#### [EXERCISE PROMPT]
For each line of the listing, output an exact copy.

#### [THE DATA]
-- Opening Marker --
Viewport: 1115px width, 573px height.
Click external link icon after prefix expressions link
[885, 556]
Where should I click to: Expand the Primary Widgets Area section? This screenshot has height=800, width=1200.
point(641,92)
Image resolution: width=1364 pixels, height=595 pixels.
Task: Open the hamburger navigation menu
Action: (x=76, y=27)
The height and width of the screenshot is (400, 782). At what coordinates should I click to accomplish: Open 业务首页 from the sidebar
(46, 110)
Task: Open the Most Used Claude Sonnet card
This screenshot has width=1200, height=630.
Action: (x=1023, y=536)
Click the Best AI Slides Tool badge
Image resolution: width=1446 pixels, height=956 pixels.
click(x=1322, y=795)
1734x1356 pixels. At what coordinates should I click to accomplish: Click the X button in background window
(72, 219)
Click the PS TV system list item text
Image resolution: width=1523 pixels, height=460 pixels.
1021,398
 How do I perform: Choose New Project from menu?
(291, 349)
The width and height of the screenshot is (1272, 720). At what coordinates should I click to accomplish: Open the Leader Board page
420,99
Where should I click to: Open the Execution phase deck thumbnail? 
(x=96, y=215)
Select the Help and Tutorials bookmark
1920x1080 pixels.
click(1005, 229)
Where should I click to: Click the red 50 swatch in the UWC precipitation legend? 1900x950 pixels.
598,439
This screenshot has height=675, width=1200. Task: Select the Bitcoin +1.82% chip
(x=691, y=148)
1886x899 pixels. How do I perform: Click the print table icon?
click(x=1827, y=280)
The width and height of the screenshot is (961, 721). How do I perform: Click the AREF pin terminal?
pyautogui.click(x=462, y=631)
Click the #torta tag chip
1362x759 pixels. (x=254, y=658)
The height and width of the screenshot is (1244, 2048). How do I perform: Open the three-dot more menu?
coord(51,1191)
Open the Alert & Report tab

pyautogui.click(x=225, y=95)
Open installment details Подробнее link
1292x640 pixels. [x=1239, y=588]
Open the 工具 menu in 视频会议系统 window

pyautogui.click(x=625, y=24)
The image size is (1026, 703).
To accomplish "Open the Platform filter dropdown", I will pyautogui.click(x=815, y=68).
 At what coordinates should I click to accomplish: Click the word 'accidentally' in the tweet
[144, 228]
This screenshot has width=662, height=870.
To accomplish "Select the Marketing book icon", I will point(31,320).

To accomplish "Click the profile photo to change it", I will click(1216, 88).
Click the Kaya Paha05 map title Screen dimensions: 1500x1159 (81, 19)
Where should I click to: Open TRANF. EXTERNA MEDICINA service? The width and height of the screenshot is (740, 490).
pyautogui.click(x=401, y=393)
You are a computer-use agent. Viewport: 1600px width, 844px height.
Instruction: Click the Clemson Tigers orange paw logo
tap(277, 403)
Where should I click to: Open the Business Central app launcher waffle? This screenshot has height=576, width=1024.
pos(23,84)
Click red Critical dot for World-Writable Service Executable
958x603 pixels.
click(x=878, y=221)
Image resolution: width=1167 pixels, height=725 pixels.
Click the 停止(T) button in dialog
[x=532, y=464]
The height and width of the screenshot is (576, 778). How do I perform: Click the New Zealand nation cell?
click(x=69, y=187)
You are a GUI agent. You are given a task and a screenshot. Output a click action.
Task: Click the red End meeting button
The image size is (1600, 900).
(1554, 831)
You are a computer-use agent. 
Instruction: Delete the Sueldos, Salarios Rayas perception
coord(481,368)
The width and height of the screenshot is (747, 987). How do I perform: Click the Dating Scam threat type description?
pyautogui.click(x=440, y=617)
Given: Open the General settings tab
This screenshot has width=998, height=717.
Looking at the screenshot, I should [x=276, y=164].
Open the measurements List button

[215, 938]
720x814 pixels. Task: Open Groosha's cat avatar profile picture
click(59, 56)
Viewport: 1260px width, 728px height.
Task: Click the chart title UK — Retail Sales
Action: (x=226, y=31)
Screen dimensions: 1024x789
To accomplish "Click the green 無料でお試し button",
-- Closing Marker --
#### [WRITTEN ANSWER]
Viewport: 1115px width, 573px height.
Click external link icon after prefix expressions link
[885, 556]
Where should I click to: Expand the Primary Widgets Area section? This screenshot has height=800, width=1200.
point(641,92)
Image resolution: width=1364 pixels, height=595 pixels.
Task: Open the hamburger navigation menu
Action: (x=76, y=27)
The height and width of the screenshot is (400, 782). At what coordinates should I click to accomplish: Open 业务首页 from the sidebar
(46, 110)
Task: Open the Most Used Claude Sonnet card
This screenshot has width=1200, height=630.
Action: (x=1023, y=536)
Click the Best AI Slides Tool badge
Image resolution: width=1446 pixels, height=956 pixels.
click(x=1322, y=795)
1734x1356 pixels. At what coordinates should I click to accomplish: Click the X button in background window
(72, 219)
Click the PS TV system list item text
Image resolution: width=1523 pixels, height=460 pixels.
1021,398
 How do I perform: Choose New Project from menu?
(291, 349)
The width and height of the screenshot is (1272, 720). At what coordinates should I click to accomplish: Open the Leader Board page
420,99
Where should I click to: Open the Execution phase deck thumbnail? 
(x=96, y=215)
Select the Help and Tutorials bookmark
1920x1080 pixels.
click(1005, 229)
Where should I click to: Click the red 50 swatch in the UWC precipitation legend? 1900x950 pixels.
598,439
This screenshot has height=675, width=1200. Task: Select the Bitcoin +1.82% chip
(x=691, y=148)
1886x899 pixels. How do I perform: Click the print table icon?
click(x=1827, y=280)
The width and height of the screenshot is (961, 721). How do I perform: Click the AREF pin terminal?
pyautogui.click(x=462, y=631)
Click the #torta tag chip
1362x759 pixels. (x=254, y=658)
The height and width of the screenshot is (1244, 2048). How do I perform: Open the three-dot more menu?
coord(51,1191)
Open the Alert & Report tab

pyautogui.click(x=225, y=95)
Open installment details Подробнее link
1292x640 pixels. [x=1239, y=588]
Open the 工具 menu in 视频会议系统 window

pyautogui.click(x=625, y=24)
The image size is (1026, 703).
To accomplish "Open the Platform filter dropdown", I will pyautogui.click(x=815, y=68).
 At what coordinates should I click to accomplish: Click the word 'accidentally' in the tweet
[144, 228]
This screenshot has width=662, height=870.
To accomplish "Select the Marketing book icon", I will point(31,320).

To accomplish "Click the profile photo to change it", I will click(1216, 88).
Click the Kaya Paha05 map title Screen dimensions: 1500x1159 (81, 19)
Where should I click to: Open TRANF. EXTERNA MEDICINA service? The width and height of the screenshot is (740, 490).
pyautogui.click(x=401, y=393)
You are a computer-use agent. Viewport: 1600px width, 844px height.
Instruction: Click the Clemson Tigers orange paw logo
tap(277, 403)
Where should I click to: Open the Business Central app launcher waffle? This screenshot has height=576, width=1024.
pos(23,84)
Click red Critical dot for World-Writable Service Executable
958x603 pixels.
click(x=878, y=221)
Image resolution: width=1167 pixels, height=725 pixels.
Click the 停止(T) button in dialog
[x=532, y=464]
The height and width of the screenshot is (576, 778). How do I perform: Click the New Zealand nation cell?
click(x=69, y=187)
You are a GUI agent. You are given a task and a screenshot. Output a click action.
Task: Click the red End meeting button
The image size is (1600, 900).
(1554, 831)
You are a computer-use agent. 
Instruction: Delete the Sueldos, Salarios Rayas perception
coord(481,368)
The width and height of the screenshot is (747, 987). How do I perform: Click the Dating Scam threat type description?
pyautogui.click(x=440, y=617)
Given: Open the General settings tab
This screenshot has width=998, height=717.
Looking at the screenshot, I should [x=276, y=164].
Open the measurements List button

[215, 938]
720x814 pixels. Task: Open Groosha's cat avatar profile picture
click(59, 56)
Viewport: 1260px width, 728px height.
Task: Click the chart title UK — Retail Sales
Action: (x=226, y=31)
Screen dimensions: 1024x789
To accomplish "Click the green 無料でお試し button",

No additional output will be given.